In this article, we take a closer look at 4 of the best countries in Latin America for nearshoring.
Nearshoring in Mexico
According to World Bank statistics, Mexico’s IT outsourcing industry grows 10-15% each year. In fact, the country is now the third largest IT outsourcing market worldwide, charting at about US $46 billion. As the trend rises to outsource software services, Mexico is quickly making a name for itself as one of the most competitively advantageous options.
In a nutshell:
- Mexico ranked as 15th economic power worldwide (according to GDP)
- Mexico is the United State’s biggest trading partner
- Mexico is the 2nd most-visited flight destination from the US
- Mexico offers the world’s most comprehensive Free Trade Agreements
- Mexico is the world’s 15th largest FDI (Foreign Direct Investment) recipient
- Mexico ranked 1st in Latin America for Ease of Doing Business
- Mexico is the world’s 13th top export country
- Mexico ranked 4th in the world’s most satisfied countries
The Advantages of Nearshoring in Mexico
Mexico uses the same time zones as the United States, and many locations observe daylight savings changes on the same dates as their northern neighbors.

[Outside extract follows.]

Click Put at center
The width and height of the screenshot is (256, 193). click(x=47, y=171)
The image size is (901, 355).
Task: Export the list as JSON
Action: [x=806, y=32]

This implies that Mexican teams work simultaneously with those in the U.S., and scheduling meetings and calls is a painless process. With a large number of direct flights—often taking no more than an hour or two—from many U.S. locations to Mexican airports, the country is also within close reach for travelers, easier and less expensive to reach than offshore countries. Much like business travelers up and down the U.S. east and west coasts, many professionals crossing the border in either direction arrange their flights as day trips, without overnight stays. Business hubs such as Guadalajara and Mexico City are also well-connected to freeway systems (Getting to Mexico, 2020).
Don’t forget the cultural closeness. In the border states and beyond, many Mexicans watch U.S. television, root for U.S. bands and sports teams, shop with U.S. companies, connect with their friends on the same social media, and share political and cultural perspectives. Language barriers practically do not exist. Among business people and in the IT industry, English proficiency is generally at a professional level, although many are fluently bilingual. Professional English competence is a graduation prerequisite in universities and technical degree programs. Familiarity with U.S. business culture also entails a customer-focused mindset that emphasizes tangible results, responsive communications, flexibility, collaboration, creativity, and efficient time management; we often hear from clients that their experience with outsourcing companies in other regions did not rise anywhere close to the same quality (Moskal, 2017) (Advantages, 2020).
The country’s 120+ universities and technical schools graduate about 120,000 students with engineering and IT degrees every year (Latin American, 2019). Mexico holds 2 slots in the list of top 10 Latin American universities, with both institutions renowned for their data science and engineering programs (Top 10, 2019). All over the country, software developers join in many noncompetitive forums, conferences, and social groups– learning from each other and fomenting a culture of innovation (Técnicas, 2020).
At the federal and state levels, Mexican government provides financing and resources to advance the IT industry, strengthen nearshoring connections, and grow business with North American companies. A few of the most important, countrywide initiatives include:
- MexicoIT organizes events that introduce foreign companies to Mexico. It also educates about the advantages of nearshore outsourcing and IT investment in Mexico, and helps connect U.S. and Mexican businesses.
- MexicoFIRST aims to grow Mexico’s highly-educated and competitive IT talent pool.
- ProMéxico fosters investments that advance the country’s technological innovation and R&D.
- CONACYT supports R&D and technology infrastructure investments and IT innovation projects.
- PROSOFT provides financial stimuli to investing in and developing IT projects in Mexico.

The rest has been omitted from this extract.